À Rabat, la France et le Maroc officialisent leur rapprochement stratégique
La visite du Premier ministre français Sébastien Lecornu à Rabat a marqué un tournant dans les relations franco-marocaines. Les deux pays ont affiché leur volonté de tourner définitivement la page des tensions passées, confirmant le réchauffement initié par Emmanuel Macron et le roi Mohammed VI. Une rencontre à Paris entre les deux chefs d’État est même évoquée pour concrétiser cette dynamique.
Sébastien Lecornu a qualifié les relations actuelles de « exceptionnellement positives », soulignant une amélioration notable depuis la reconnaissance par la France, à l’été 2024, de la souveraineté marocaine sur le Sahara occidental. Cette décision avait alors provoqué une vive réaction d’Alger, mettant fin à trois années de tensions entre Paris et Rabat.
Emmanuel Macron avait été accueilli en grande pompe à Rabat en octobre 2024, marquant la fin d’une période de défiance alimentée par des soupçons d’espionnage et une crise des visas. Cette visite s’était conclue par la signature de nombreux contrats et d’un « partenariat renforcé d’exception ».
Si cette « confiance retrouvée » est au cœur des discussions, un consortium de médias internationaux a récemment révélé de nouvelles enquêtes concernant l’utilisation présumée du logiciel Pegasus par le Maroc pour des activités d’espionnage. Rabat a catégoriquement rejeté ces « allégations mensongères ».
Initialement prévu sous forme de conférence de presse, le point d’étape final entre les deux Premiers ministres a été réduit à de simples déclarations sans possibilité de questions de la part des journalistes. Interrogés sur ces révélations, les services du gouvernement français et le ministère des Affaires étrangères sont restés silencieux, évoquant des « affaires anciennes ».
Un partenariat « hors normes » en préparation
« Notre objectif est de renforcer la coopération et la confiance avec le Maroc », a indiqué l’entourage du président français. Le roi Mohammed VI a, quant à lui, salué dans un message adressé à Emmanuel Macron à l’occasion du 14-Juillet la « consolidation » des relations privilégiées entre les deux nations.
Cette dynamique pourrait aboutir à une visite officielle du souverain marocain en France, ainsi qu’à la signature d’un traité inédit. Selon Sébastien Lecornu, il s’agirait du premier accord de ce type conclu par la France avec un pays en dehors de l’Union européenne, bien qu’aucune date n’ait encore été arrêtée.

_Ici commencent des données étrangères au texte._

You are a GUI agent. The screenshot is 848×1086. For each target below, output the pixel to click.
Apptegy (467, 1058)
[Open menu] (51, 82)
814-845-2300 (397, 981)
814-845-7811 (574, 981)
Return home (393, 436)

Le Premier ministre français était accompagné de douze ministres, dont Jean-Noël Barrot (Affaires étrangères) et Laurent Nuñez (Intérieur), pour cette 15e rencontre de haut niveau. Une instance de dialogue qui n’avait pas eu lieu depuis 2019.
Sécurité, mobilité et coopération économique au cœur des discussions
À l’issue de ces échanges, Sébastien Lecornu a évoqué un « moment charnière » et souligné la nécessité de « changer d’échelle » dans la relation bilatérale, notamment sur les questions de sécurité et de lutte contre le terrorisme.

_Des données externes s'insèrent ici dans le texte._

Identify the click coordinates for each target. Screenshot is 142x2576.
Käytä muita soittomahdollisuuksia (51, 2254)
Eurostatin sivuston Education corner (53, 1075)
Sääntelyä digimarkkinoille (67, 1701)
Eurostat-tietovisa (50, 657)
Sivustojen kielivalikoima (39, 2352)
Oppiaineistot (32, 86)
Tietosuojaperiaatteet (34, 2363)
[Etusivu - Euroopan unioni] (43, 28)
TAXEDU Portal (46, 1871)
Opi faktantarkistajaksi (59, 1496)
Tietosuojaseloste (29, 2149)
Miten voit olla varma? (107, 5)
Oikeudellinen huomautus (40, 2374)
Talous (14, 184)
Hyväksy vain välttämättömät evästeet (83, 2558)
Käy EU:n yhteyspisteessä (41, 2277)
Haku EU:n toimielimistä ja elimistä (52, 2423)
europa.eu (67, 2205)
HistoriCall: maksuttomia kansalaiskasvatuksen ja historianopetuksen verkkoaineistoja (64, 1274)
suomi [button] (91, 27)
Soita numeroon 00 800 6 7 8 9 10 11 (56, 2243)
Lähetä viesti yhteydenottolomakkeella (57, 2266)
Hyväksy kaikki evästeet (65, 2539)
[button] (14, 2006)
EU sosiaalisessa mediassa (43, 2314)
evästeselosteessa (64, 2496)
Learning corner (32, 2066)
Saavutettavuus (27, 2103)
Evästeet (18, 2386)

Concernant les visas, source de tensions passées, Paris a indiqué vouloir faciliter désormais les « mobilités circulaires » entre les deux pays, en particulier pour les entrepreneurs et les étudiants. Une avancée significative après les restrictions imposées en 2021 et 2022.
Le Premier ministre français a également salué la « coopération exceptionnelle » entre les services de sécurité français et marocains, ayant permis ces dernières semaines des « succès opérationnels sans précédent » dans la lutte contre le crime organisé et le narcotrafic.

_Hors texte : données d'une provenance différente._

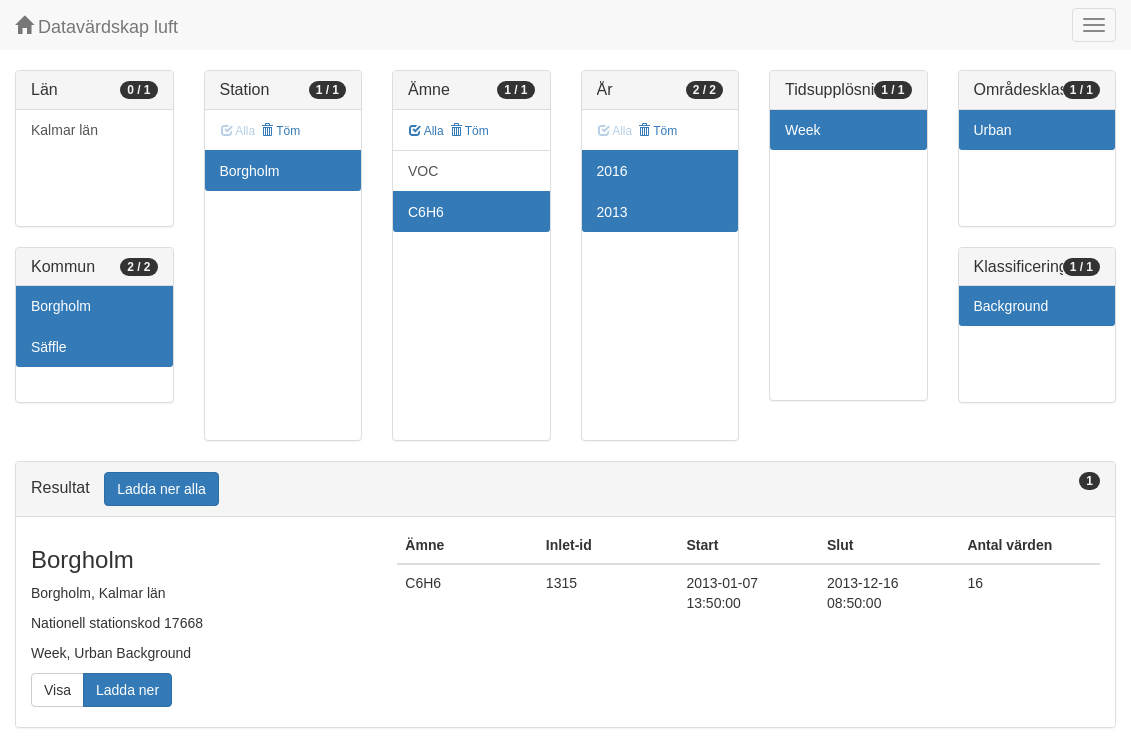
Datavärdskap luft (96, 26)
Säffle (49, 347)
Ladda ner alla (161, 489)
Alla (426, 131)
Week (803, 130)
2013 (612, 212)
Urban (993, 130)
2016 (612, 171)
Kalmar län (64, 130)
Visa (57, 690)
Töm (280, 131)
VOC (423, 171)
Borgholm (61, 306)
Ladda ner (127, 690)
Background (1011, 306)
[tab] (565, 489)
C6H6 (426, 212)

Sébastien Lecornu a par ailleurs mis en avant l’importance stratégique du continent africain, où les deux pays font face aux menaces jihadistes au Sahel. « Nous avons tout intérêt à nous y déployer ensemble, encore davantage », a-t-il affirmé.
De son côté, Aziz Akhannouch a salué un partenariat désormais « stratégique, fondé sur une confiance retrouvée et une ambition commune ».
Le Maroc s’impose désormais comme un partenaire prioritaire pour la France au Maghreb, Paris abandonnant toute tentative de maintenir un équilibre avec Alger. Sur le dossier sécuritaire au Sahel, la France compte davantage sur son allié marocain, tandis que l’Algérie reste réticente à partager des renseignements, malgré la reprise du dialogue franco-algérien.
Douze accords signés pour renforcer les liens bilatéraux
Une douzaine d’accords ont été conclus à l’issue de cette rencontre, dont un « appel à manifestation d’intérêt » pour interconnecter les réseaux électriques des deux pays. Rabat a également signé des conventions de prêt avec l’Agence française de développement dans les domaines de l’eau et des transports, avec notamment un projet de ligne RER à Rabat.